**Aim of the task:**
All entries must be returned precisely as they appear.

=== Dataset extract ===

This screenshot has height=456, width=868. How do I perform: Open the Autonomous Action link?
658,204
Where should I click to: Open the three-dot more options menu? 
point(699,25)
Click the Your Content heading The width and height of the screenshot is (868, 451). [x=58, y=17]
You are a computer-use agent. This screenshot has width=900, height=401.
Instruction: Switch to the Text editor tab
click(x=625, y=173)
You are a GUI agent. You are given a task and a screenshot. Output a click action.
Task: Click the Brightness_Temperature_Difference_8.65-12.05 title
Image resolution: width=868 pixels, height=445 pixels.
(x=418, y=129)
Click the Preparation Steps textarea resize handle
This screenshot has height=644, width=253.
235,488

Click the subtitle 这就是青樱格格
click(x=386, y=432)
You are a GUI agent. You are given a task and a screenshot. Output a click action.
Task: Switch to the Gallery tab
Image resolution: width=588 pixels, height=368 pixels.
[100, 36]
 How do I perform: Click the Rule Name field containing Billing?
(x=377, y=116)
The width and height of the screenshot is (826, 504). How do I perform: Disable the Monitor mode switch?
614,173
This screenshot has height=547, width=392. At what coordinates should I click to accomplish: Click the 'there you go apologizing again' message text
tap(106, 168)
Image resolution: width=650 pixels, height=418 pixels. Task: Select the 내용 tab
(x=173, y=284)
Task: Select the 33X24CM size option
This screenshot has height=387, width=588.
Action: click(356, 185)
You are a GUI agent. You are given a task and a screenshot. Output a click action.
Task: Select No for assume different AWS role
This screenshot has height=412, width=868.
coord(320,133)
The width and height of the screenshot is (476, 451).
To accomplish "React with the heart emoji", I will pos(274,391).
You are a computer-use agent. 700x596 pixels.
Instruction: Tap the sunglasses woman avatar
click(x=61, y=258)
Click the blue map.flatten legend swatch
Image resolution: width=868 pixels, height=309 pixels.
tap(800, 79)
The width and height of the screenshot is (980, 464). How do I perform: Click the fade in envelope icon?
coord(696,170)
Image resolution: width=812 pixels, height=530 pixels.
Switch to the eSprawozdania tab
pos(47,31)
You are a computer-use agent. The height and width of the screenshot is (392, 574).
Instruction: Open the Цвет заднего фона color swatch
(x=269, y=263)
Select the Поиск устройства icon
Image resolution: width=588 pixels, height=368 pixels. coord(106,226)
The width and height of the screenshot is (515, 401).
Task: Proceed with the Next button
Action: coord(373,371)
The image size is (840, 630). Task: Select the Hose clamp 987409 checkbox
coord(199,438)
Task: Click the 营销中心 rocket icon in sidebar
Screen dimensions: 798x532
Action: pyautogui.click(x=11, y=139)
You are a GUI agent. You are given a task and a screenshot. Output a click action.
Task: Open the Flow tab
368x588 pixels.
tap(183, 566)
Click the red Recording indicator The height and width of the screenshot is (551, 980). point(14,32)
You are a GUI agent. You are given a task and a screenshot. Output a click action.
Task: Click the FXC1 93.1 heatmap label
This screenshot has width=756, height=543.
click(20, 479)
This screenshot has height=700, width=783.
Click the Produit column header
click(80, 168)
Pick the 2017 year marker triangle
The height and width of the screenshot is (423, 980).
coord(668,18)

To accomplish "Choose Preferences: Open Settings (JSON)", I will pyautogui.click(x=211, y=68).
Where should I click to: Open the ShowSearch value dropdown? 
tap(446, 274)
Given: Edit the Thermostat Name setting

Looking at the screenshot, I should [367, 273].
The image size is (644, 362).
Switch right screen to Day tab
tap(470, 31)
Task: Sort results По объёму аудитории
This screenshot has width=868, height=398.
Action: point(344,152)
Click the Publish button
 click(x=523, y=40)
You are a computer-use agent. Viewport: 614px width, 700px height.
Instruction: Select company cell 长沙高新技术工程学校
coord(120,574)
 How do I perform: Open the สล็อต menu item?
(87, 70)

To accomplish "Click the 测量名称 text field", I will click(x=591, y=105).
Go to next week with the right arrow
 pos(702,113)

===

**Written solution:**
This screenshot has height=456, width=868. How do I perform: Open the Autonomous Action link?
658,204
Where should I click to: Open the three-dot more options menu? 
point(699,25)
Click the Your Content heading The width and height of the screenshot is (868, 451). [x=58, y=17]
You are a computer-use agent. This screenshot has width=900, height=401.
Instruction: Switch to the Text editor tab
click(x=625, y=173)
You are a GUI agent. You are given a task and a screenshot. Output a click action.
Task: Click the Brightness_Temperature_Difference_8.65-12.05 title
Image resolution: width=868 pixels, height=445 pixels.
(x=418, y=129)
Click the Preparation Steps textarea resize handle
This screenshot has height=644, width=253.
235,488

Click the subtitle 这就是青樱格格
click(x=386, y=432)
You are a GUI agent. You are given a task and a screenshot. Output a click action.
Task: Switch to the Gallery tab
Image resolution: width=588 pixels, height=368 pixels.
[100, 36]
 How do I perform: Click the Rule Name field containing Billing?
(x=377, y=116)
The width and height of the screenshot is (826, 504). How do I perform: Disable the Monitor mode switch?
614,173
This screenshot has height=547, width=392. At what coordinates should I click to accomplish: Click the 'there you go apologizing again' message text
tap(106, 168)
Image resolution: width=650 pixels, height=418 pixels. Task: Select the 내용 tab
(x=173, y=284)
Task: Select the 33X24CM size option
This screenshot has height=387, width=588.
Action: click(356, 185)
You are a GUI agent. You are given a task and a screenshot. Output a click action.
Task: Select No for assume different AWS role
This screenshot has height=412, width=868.
coord(320,133)
The width and height of the screenshot is (476, 451).
To accomplish "React with the heart emoji", I will pos(274,391).
You are a computer-use agent. 700x596 pixels.
Instruction: Tap the sunglasses woman avatar
click(x=61, y=258)
Click the blue map.flatten legend swatch
Image resolution: width=868 pixels, height=309 pixels.
tap(800, 79)
The width and height of the screenshot is (980, 464). How do I perform: Click the fade in envelope icon?
coord(696,170)
Image resolution: width=812 pixels, height=530 pixels.
Switch to the eSprawozdania tab
pos(47,31)
You are a computer-use agent. The height and width of the screenshot is (392, 574).
Instruction: Open the Цвет заднего фона color swatch
(x=269, y=263)
Select the Поиск устройства icon
Image resolution: width=588 pixels, height=368 pixels. coord(106,226)
The width and height of the screenshot is (515, 401).
Task: Proceed with the Next button
Action: coord(373,371)
The image size is (840, 630). Task: Select the Hose clamp 987409 checkbox
coord(199,438)
Task: Click the 营销中心 rocket icon in sidebar
Screen dimensions: 798x532
Action: pyautogui.click(x=11, y=139)
You are a GUI agent. You are given a task and a screenshot. Output a click action.
Task: Open the Flow tab
368x588 pixels.
tap(183, 566)
Click the red Recording indicator The height and width of the screenshot is (551, 980). point(14,32)
You are a GUI agent. You are given a task and a screenshot. Output a click action.
Task: Click the FXC1 93.1 heatmap label
This screenshot has width=756, height=543.
click(20, 479)
This screenshot has height=700, width=783.
Click the Produit column header
click(80, 168)
Pick the 2017 year marker triangle
The height and width of the screenshot is (423, 980).
coord(668,18)

To accomplish "Choose Preferences: Open Settings (JSON)", I will pyautogui.click(x=211, y=68).
Where should I click to: Open the ShowSearch value dropdown? 
tap(446, 274)
Given: Edit the Thermostat Name setting

Looking at the screenshot, I should [367, 273].
The image size is (644, 362).
Switch right screen to Day tab
tap(470, 31)
Task: Sort results По объёму аудитории
This screenshot has width=868, height=398.
Action: point(344,152)
Click the Publish button
 click(x=523, y=40)
You are a computer-use agent. Viewport: 614px width, 700px height.
Instruction: Select company cell 长沙高新技术工程学校
coord(120,574)
 How do I perform: Open the สล็อต menu item?
(87, 70)

To accomplish "Click the 测量名称 text field", I will click(x=591, y=105).
Go to next week with the right arrow
 pos(702,113)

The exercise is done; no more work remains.